Pero esa lógica solo beneficia a las cúpulas. Los perredistas que en Guerrero dejaron a sus muertos, los que lucharon en 2006 por hacer ganar a López Obrador y se fueron al plantón en Reforma para defender su triunfo, y lo proclamaron Presidente Legítimo, y se mantuvieron firmes en 2012, y vieron asesinados, desaparecidos o encarcelados a sus parientes o amigos por formar parte de esta lucha, no hallarán mayor consuelo en que el PRD tenga más diputados o senadores de los que iba a tener si hubieran competido solos. En cambio, sí tiene significado el que esas posiciones -de las que solo gozará la cúpula chuchista– se hayan logrado gracias a la disminución de los votos de López Obrador, y quizá, su pérdida de la Presidencia.

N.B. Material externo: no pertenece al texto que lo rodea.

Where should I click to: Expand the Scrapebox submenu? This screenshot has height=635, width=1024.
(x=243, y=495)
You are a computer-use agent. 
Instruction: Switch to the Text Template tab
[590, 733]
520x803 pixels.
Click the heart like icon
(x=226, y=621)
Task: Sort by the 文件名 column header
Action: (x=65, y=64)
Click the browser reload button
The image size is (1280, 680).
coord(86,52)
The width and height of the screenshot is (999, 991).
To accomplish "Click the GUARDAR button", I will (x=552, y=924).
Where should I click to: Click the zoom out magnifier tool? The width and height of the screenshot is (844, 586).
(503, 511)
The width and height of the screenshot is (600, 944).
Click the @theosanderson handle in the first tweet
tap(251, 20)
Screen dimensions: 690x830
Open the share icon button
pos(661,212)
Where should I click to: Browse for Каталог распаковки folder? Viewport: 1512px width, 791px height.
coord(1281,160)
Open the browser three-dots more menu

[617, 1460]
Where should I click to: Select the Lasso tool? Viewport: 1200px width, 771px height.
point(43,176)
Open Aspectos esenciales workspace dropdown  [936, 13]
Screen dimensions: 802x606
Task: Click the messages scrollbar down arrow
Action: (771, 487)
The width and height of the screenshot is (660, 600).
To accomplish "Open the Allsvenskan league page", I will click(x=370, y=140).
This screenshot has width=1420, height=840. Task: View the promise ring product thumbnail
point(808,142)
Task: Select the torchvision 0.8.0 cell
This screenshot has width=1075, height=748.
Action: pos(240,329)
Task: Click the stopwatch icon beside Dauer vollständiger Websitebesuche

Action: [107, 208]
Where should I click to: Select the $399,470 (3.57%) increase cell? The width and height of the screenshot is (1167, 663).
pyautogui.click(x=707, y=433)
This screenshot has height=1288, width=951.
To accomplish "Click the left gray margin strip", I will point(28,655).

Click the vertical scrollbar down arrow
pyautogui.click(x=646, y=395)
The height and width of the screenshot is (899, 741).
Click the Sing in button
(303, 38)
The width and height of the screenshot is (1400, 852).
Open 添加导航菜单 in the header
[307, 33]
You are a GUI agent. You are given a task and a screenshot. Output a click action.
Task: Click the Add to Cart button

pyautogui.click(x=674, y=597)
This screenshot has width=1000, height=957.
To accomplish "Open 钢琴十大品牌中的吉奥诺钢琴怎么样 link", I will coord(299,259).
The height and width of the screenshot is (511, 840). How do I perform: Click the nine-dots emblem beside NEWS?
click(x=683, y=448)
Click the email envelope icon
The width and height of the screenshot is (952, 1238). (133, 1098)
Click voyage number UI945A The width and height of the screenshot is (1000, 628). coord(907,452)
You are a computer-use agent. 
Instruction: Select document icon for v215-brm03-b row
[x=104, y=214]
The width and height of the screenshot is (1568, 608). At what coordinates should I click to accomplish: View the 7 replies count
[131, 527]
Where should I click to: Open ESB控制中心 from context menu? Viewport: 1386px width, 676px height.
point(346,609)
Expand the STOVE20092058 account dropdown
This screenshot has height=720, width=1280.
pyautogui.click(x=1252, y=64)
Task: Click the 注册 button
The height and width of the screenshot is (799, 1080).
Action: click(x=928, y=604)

¿Cómo puede entender un campesino, un colono, un comerciante, un perredista de base, que el hombre por el que luchó en 2006 y en 2012, se ha convertido en el adversario a vencer? ¿Cómo asumir que el proyecto por el que murieron sus hermanos, por el que otros fueron encarcelados, ahora es deleznable?

Hoy, para los perredistas de base, votar por Ricardo Anaya no es votar por la derecha; es votar contra la izquierda, es cerrarle el paso al proyecto por el que lucharon tanto, al proyecto de sus muertos, al proyecto de sus presos. Eso es difícil de entender, por eso los que se quedaron a recibirlo la semana pasada estaban tristes.

El voto por Anaya para esos perredistas es como un nuevo bautizo, solo que en la trinchera contraria, y sin tener posibilidad de ganar. Cuando más, servirá para ayudar a los Chuchos.

Así, pues, da tristeza. Se entiende.

En lo local, sin embargo, es otra historia, y esa se contará aparte.